Sometimes, I forget how good it is for me to write.
I stop journaling (check), I stop blogging (check, essentially), and all I write is papers for school. Not that writing papers for school is bad. It’s not. But recreational writing is even better.
But then, I get worked up over something trivial, and I’m sitting on the floor of my room feeling sorry for myself, and I grab my computer and crank out a full page in about five minutes flat, and through the process of writing that page, I figure out what I’m actually feeling upset about. The root of my feelings about this trivial matter. And once I feel like I’ve adequately let my feelings flow out my fingertips, I stop writing. I leave that document open, but behind other things. I read a bit. And then, with a realization and a rush of relief, I reply to a message and delete all the text of the page I’d just written. That was my moment of triumph — I decided to forgive the error that had caused me a bit of grief. And once I had done that, I had no need to look back on what was upsetting me. It was over. I was done with that and I erased it from my consciousness.
(That is a true story.)
What is it about writing that is so therapeutic?

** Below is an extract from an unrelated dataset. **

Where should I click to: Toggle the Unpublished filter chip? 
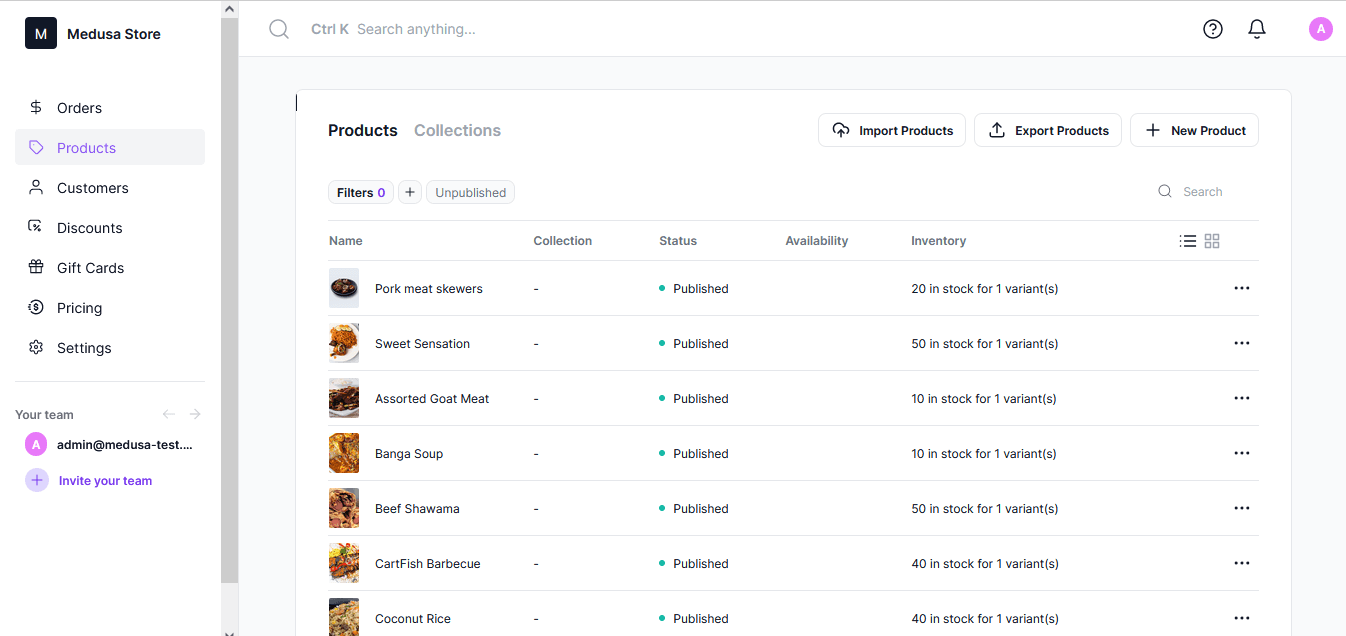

I think it’s the formation of all the jumbled thoughts in your mind into phrases and sentences that could be said aloud. Except that no one has to hear them. What you write can be a piece of your own conscious mind, sorted and laid out such that now even you can understand it, but you’re still the only one that gets to do the understanding. It’s a map of your mind that you just made, when you didn’t have one before.
Maybe I’ll start writing more again.